Maybe she'd become like Mrs. Dubose, a bitter old woman (despite the fact that she was hardly old) who intimidated everyone around her. She reckoned she would like that very much. She would be able to fully be herself, and show the world just how much she hated them. She would no longer smile in public and be polite to strangers on the busses or in the streets. She would look as cold as she felt, as bitter as she felt, and maybe then she'd feel good because then she wouldn't have to hide anymore. She wouldn't have to hide her feelings of hatred and bitterness.
But, maybe Mrs. Dubose wasn't hateful. Maybe she was hurt. So desperately hurt because everyone she loved left her behind and there she remained, old and angry until her dying day. Maybe she loved someone, someone with a lion's heart, and they left her before they were supposed to, leaving her alone for years and years and years.
It made Jean Louise feel better to think that maybe she and Mrs. Dubose were just hateful, not hurt. Because if they were hurt, that would mean they loved these people. And Jean Louise hated everyone.

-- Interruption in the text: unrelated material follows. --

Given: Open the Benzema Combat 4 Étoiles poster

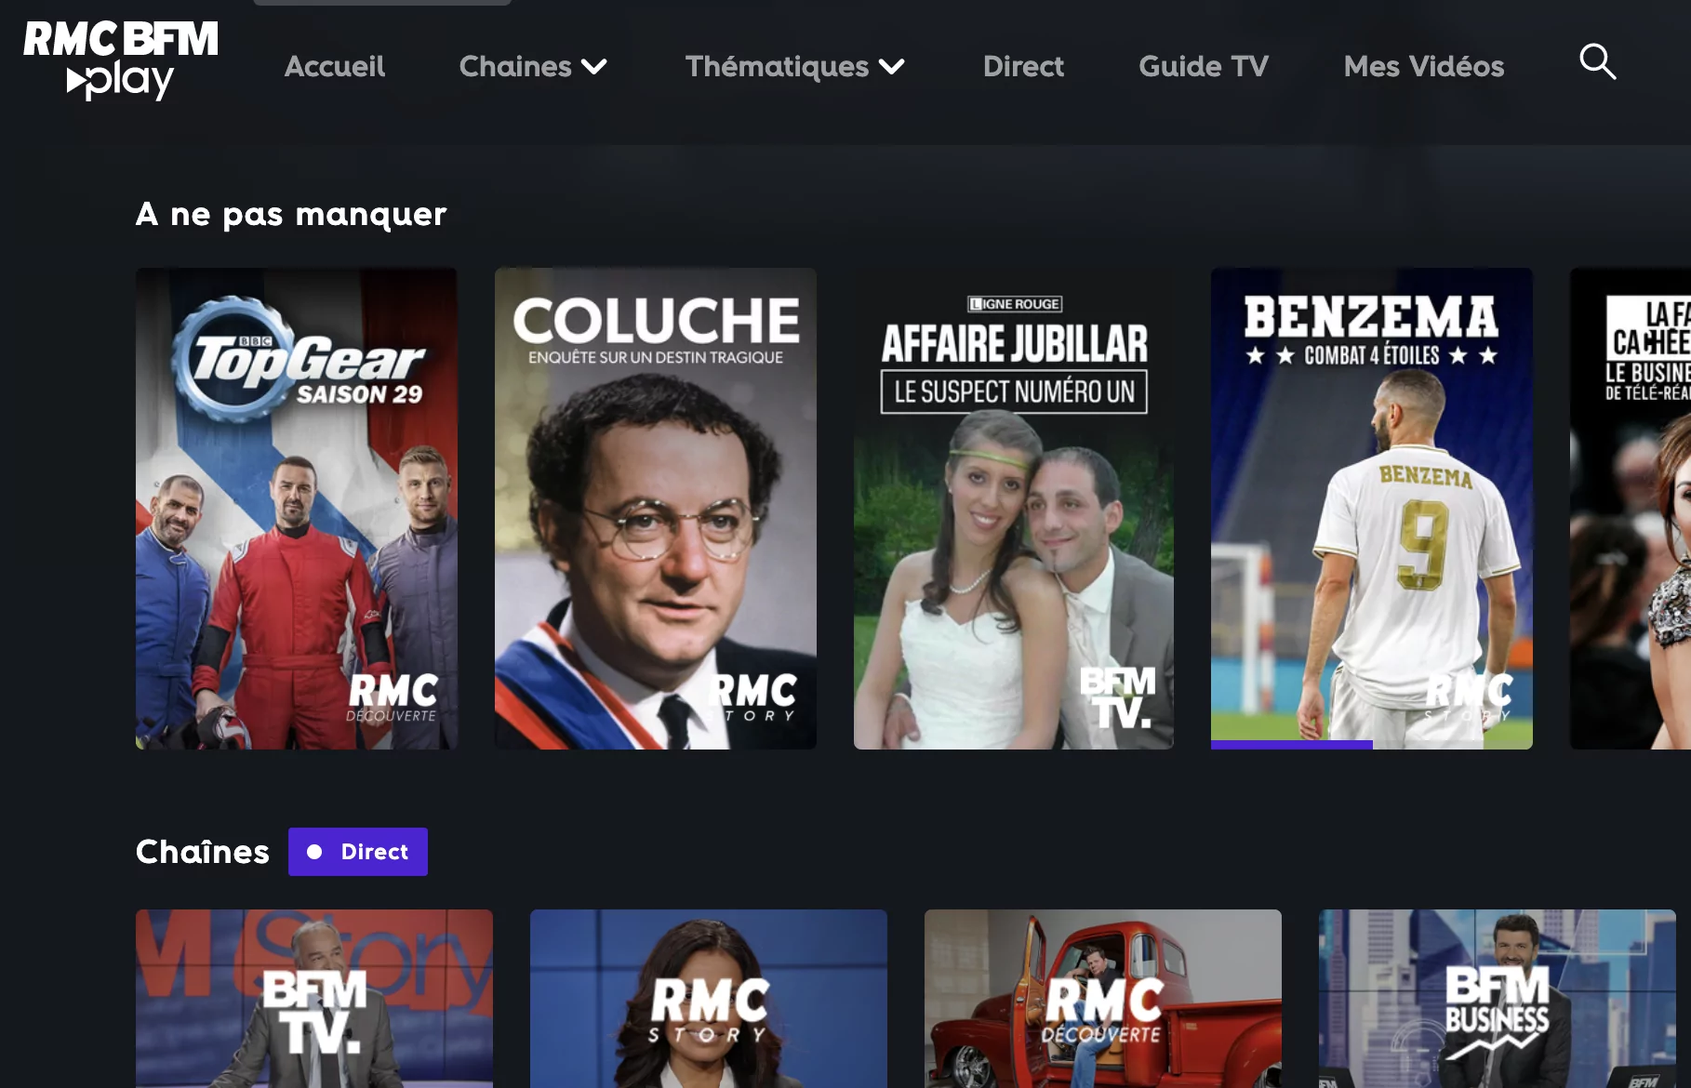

She hated her mother for dying. She hated Cal for abandoning her and Atticus for betraying her. She hated Dill for disappearing, apparently forgetting their friendship. She hated Hank for being so goddamn stupid and spiteful and wrong. She hated her Uncle Jack for being right. She hated Aunt Alexandra just because she could. She hated Jem for dying.
Perhaps she hated them all so much because she loved them. Loved them so much it tore her apart inside and she couldn't even comprehend the fact that they were no longer there, no longer the people they used to or promised to be. They left her alone, yet despite the fact that she was alone and hurt and angry and sad and bitter, she still loved them with her entire heart. She loved them so much she thought it would break her.
And yet, she still hated them just as she hated everyone else. She hated them because they showed her just how painful and risky loving someone could be.